Take for example a proposed “No-Fault Eviction Ordinance.” Drafts currently under consideration would eliminate month-to-month leases and extend the notice requirement for a decision not to renew a lease from the current 30-day notice requirement to as much as 180 days. It would also require landlords to pay a $10,600 “relocation fee” to any tenant whose lease they choose not to renew.

The proposal also requires more advance notice of rent increases and would place a cap on those rent increases.

The Lightfoot Administration is also considering a proposal that would emulate Cook County’s “Just Housing Ordinance,” which puts strict limitations on the ability of landlords to conduct criminal background checks on prospective tenants.

Finally, the Lightfoot Administration is exploring a proposal that would give tenants the right of first refusal to purchase their building if the landlord wishes to put it on the market. Though this initiative is billed as a pilot designed specifically for Chicago’s Woodlawn neighborhood to stave off gentrification brought on by the construction of the Obama Presidential Center, it could easily be replicated in other Chicago neighborhoods or even citywide.

In the best of economic times, any one of these proposals could significantly impact the ability of landlords to sustainably operate. If the economic downturn is as severe as many are predicting, these proposals if enacted could potentially serve as a death knell for many operators, especially the small “ma and pa’ enterprises and especially in those areas of the City that struggle economically even in the best of times.

The inevitable result would be more foreclosures and more apartment buildings either vacant or in severe disrepair.

Perhaps the economic downturn will not be as severe or as sustained as many economists fear. The bottom line is we just don’t know.

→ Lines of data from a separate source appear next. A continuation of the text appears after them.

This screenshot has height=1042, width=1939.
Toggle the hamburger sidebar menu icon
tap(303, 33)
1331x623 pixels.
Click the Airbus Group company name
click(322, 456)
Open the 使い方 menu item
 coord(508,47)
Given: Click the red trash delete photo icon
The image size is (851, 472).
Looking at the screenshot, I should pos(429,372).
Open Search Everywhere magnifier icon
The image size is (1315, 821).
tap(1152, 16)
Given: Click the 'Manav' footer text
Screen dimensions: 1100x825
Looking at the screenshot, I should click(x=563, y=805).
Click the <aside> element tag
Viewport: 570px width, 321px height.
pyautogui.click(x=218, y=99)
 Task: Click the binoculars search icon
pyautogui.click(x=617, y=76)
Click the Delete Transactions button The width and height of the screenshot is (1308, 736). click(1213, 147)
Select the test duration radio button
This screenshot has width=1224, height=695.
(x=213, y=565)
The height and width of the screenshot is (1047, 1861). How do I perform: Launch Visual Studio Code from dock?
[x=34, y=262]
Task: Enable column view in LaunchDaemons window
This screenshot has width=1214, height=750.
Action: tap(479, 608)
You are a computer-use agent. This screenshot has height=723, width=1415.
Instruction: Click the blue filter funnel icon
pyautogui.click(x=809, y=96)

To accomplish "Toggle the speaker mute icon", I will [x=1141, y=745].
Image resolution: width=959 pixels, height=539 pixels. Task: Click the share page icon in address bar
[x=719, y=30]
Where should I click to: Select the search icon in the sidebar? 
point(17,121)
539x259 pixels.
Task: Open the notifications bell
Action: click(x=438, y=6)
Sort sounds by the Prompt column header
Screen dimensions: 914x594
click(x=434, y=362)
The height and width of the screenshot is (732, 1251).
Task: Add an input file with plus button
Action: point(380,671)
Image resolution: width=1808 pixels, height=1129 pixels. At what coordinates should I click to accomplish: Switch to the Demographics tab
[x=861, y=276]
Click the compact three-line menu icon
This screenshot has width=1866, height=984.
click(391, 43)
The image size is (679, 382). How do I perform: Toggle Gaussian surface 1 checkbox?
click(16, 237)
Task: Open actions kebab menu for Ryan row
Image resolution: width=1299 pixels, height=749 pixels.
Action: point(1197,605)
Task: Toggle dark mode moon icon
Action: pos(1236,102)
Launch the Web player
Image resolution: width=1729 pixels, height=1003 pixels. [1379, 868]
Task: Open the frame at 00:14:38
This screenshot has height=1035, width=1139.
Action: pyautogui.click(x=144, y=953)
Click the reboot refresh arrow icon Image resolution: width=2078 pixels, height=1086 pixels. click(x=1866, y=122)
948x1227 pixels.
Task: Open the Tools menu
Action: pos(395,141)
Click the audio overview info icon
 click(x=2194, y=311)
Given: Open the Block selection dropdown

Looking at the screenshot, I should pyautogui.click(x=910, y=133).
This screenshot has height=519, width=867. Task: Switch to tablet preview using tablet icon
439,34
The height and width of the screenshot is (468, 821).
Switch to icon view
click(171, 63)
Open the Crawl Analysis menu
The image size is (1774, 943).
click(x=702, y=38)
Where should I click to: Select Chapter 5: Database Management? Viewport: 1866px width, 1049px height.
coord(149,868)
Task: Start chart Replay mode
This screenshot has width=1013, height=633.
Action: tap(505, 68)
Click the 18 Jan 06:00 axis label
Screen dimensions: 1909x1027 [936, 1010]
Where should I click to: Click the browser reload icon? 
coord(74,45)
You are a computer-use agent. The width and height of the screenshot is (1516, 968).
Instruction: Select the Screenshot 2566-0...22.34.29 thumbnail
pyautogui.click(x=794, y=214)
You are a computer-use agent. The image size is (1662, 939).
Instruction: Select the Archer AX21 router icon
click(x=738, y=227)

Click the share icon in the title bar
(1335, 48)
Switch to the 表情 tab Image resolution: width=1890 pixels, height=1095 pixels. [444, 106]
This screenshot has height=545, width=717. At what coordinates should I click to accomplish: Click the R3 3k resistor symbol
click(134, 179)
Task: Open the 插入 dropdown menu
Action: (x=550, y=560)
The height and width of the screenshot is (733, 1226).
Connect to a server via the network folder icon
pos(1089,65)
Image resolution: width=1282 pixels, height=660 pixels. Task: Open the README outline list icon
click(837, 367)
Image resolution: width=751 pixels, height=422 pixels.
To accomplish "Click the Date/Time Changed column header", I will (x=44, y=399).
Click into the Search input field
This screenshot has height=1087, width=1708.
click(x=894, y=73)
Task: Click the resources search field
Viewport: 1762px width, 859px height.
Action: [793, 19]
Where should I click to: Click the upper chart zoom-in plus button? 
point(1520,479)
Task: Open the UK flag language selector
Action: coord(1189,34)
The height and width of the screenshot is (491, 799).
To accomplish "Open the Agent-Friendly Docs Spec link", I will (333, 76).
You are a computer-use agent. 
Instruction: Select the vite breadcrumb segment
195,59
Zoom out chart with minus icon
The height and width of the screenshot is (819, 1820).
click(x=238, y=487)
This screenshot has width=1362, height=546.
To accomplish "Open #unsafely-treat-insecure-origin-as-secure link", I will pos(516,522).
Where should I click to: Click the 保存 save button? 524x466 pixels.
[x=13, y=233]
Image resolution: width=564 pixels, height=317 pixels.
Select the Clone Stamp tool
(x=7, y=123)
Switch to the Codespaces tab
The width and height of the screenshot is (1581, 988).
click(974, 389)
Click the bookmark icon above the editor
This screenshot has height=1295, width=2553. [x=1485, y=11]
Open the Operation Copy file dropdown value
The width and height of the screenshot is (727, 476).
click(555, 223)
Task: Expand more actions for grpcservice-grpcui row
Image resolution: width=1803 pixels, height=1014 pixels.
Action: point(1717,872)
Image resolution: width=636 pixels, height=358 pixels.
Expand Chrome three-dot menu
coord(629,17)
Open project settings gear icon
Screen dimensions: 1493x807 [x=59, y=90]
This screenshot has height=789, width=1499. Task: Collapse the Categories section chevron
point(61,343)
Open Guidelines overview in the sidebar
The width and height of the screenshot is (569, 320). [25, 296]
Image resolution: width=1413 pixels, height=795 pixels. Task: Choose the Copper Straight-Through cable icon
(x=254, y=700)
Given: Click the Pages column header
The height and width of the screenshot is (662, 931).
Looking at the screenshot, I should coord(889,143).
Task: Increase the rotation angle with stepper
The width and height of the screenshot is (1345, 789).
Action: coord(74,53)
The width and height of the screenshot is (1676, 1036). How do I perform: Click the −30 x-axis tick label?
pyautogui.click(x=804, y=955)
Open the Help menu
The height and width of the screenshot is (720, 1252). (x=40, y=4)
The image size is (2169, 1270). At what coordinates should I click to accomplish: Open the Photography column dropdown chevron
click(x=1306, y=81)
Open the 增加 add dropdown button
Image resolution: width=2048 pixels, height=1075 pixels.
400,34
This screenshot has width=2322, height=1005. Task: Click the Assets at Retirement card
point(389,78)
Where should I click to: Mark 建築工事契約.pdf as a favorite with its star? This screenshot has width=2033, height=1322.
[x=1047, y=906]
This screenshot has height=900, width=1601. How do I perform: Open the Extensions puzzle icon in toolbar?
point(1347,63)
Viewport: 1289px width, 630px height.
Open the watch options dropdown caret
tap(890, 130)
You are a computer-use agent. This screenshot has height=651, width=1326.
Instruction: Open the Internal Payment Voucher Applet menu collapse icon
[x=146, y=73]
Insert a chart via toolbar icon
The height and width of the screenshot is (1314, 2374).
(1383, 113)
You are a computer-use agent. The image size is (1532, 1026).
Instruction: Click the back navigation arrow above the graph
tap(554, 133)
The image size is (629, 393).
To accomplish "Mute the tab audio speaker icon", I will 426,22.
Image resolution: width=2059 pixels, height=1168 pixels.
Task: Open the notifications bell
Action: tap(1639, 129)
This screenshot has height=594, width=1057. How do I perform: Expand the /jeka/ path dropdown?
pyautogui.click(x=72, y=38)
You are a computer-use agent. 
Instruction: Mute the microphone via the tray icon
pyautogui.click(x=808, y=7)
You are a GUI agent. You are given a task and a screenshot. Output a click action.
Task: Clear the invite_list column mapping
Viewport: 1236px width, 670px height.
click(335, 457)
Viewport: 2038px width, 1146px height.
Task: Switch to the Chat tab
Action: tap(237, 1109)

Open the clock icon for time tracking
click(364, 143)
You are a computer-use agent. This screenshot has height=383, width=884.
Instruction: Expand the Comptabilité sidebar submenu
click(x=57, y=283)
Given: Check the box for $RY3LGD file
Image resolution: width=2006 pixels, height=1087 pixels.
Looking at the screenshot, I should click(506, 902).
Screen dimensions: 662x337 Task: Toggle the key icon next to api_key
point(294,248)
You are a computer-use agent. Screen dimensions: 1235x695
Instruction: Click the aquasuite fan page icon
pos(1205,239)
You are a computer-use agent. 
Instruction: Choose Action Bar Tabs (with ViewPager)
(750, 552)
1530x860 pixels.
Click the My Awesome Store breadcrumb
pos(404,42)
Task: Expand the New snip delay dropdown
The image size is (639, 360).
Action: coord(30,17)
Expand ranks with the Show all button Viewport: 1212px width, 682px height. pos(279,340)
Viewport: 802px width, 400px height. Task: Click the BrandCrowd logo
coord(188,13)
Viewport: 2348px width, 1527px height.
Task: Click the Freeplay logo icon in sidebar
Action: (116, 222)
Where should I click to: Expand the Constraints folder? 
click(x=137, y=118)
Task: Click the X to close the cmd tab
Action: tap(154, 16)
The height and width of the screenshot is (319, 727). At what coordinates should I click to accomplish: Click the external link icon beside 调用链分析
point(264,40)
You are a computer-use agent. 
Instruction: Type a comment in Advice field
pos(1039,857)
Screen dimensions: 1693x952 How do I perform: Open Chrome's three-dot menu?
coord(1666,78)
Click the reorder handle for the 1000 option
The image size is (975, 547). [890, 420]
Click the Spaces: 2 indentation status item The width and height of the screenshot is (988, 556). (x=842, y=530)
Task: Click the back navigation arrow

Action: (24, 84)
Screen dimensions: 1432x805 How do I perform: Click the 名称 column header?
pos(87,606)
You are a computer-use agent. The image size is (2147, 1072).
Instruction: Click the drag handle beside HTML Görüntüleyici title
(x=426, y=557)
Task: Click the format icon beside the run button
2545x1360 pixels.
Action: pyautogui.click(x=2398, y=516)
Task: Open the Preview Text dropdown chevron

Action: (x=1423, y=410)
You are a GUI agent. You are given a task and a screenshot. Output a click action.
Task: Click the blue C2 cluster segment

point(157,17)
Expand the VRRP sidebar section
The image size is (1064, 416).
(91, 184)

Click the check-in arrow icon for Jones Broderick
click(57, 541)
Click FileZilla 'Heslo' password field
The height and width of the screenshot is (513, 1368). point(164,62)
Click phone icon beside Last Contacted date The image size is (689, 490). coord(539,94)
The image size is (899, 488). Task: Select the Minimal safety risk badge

Because of this economic uncertainty and because we simply don’t know what unintended consequences might emerge from a hasty enactment of some or all of these proposals, it’s time to hit the pause button and wait until we see what the world will look like once we’ve emerged from the pandemic.

As the old saying goes, “Hope for the best, prepare for the worst.” If the economy roars back once the virus has been brought under control, then by all means let’s resume the discussion on these proposals and come to a satisfactory resolution that both landlords and tenant rights advocates can live with.

If, however, we fall into a sustained recession, or heaven forbid, even worse, then that will inform the discussion, as well. Certainly, Mayor Lightfoot would not want to enact measures, which are intended to protect tenants and keep them housed, that could result in consequences completely contrary to those admirable goals.

Renowned Scientist Newton Howard once said, “People forget how fast you did a job—but they remember how well you did it.”

Let’s all take a pause and make sure our housing policies are done well.